§ Tasks to carry out:
1. From the text on New York's gun permit law, print the part that begins at the words "Institute for Legal, Legislative" and stops after "of the state.".
2. Answer these questions using the text on New York's gun permit law.
(a) Where did the public defenders publish their new argument?
(b) How old was Jose's brother when a stranger slashed him?
(c) How long was the mandatory minimum prison sentence Jose faced?

Institute for Legal, Legislative and Educational Action
One of the most powerful amicus briefs in support of the challenge to New York’s “may issue” permits to carry a firearm was written by a group of public defenders in New York, who documented in detail how the state’s restrictive gun laws have a disproportionate effect on their clients, many of them non-White and lower-income residents who are far more likely to both be arrested and sent to prison for the “violent felony” of carrying a firearm without a license that the average citizen can’t obtain in many parts of the state.
Now, ahead of Wednesday’s oral arguments, several of these public defenders have written another powerful argument arguing that the laws in question should be struck down. At SCOTUSblog (which has no official affiliation with the Supreme Court, it should be noted) attorneys Avinash Samarth, Aimee Carlisle, Christopher Smith, Michael Thomas, and Meghna Philip declare that the state’s Sullivan Act eviscerates the right to bear arms.
When Jose was 22 years old, a stranger slashed his 16-year-old brother across the face on the way home from school. One year later, police stopped and frisked Jose on the street after they claimed to smell marijuana and see Jose move “furtively.” They didn’t find any marijuana, but they did find a pistol. When the police arrested Jose, he protested. He told them what happened to his brother, that he did not intend to harm anyone, and that he had a Second Amendment right to protect himself and his family. Nonetheless, New York prosecutors charged Jose with second-degree criminal possession of a weapon, a “violent felony” that applies to virtually all simple firearm possession cases in New York, both outside and inside the home. Faced with a 3.5-year mandatory minimum prison sentence, Jose pled to a lesser charge. His sentence was one year on Rikers Island — a “good deal” for simple firearm possession in New York City. For exercising a constitutional right, Jose is now a so-called violent felon.

§ Provided data:

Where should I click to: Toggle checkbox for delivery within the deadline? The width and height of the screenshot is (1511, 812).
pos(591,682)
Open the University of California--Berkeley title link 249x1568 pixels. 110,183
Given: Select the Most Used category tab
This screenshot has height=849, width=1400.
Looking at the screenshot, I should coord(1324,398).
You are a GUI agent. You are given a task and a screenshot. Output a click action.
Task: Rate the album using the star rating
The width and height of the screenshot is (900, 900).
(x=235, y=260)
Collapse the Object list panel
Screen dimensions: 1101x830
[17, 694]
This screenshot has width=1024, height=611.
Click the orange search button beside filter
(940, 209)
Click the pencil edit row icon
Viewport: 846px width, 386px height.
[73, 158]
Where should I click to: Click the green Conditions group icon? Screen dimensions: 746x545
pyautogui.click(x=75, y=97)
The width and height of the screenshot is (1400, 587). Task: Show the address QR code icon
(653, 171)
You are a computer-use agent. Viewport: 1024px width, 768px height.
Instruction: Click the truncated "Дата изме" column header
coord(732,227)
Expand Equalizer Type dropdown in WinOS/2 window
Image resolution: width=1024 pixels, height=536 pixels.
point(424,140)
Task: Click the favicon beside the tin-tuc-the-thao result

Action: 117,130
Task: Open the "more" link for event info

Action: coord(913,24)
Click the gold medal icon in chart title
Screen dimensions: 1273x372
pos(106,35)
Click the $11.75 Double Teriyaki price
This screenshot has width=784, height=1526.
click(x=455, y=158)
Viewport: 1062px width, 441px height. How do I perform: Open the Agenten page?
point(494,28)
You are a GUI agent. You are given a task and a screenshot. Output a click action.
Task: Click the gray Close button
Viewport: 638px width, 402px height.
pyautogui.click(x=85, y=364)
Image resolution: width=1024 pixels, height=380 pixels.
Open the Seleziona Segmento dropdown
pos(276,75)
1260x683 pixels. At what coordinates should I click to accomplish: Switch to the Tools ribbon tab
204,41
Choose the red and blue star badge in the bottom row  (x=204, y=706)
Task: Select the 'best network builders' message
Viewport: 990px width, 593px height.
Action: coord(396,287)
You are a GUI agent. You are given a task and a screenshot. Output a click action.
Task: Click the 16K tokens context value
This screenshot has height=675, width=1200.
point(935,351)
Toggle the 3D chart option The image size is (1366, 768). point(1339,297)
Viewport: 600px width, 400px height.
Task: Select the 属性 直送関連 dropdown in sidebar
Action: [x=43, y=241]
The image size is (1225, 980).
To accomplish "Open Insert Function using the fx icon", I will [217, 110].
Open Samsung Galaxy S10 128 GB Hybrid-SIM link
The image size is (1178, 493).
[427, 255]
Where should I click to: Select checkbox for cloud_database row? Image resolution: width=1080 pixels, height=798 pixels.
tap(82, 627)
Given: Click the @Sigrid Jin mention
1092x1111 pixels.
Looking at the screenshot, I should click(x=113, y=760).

§ Results for the exercise:
1.
Institute for Legal, Legislative and Educational Action
One of the most powerful amicus briefs in support of the challenge to New York’s “may issue” permits to carry a firearm was written by a group of public defenders in New York, who documented in detail how the state’s restrictive gun laws have a disproportionate effect on their clients, many of them non-White and lower-income residents who are far more likely to both be arrested and sent to prison for the “violent felony” of carrying a firearm without a license that the average citizen can’t obtain in many parts of the state.

2.
(a) At SCOTUSblog
(b) 16 years old
(c) 3.5 years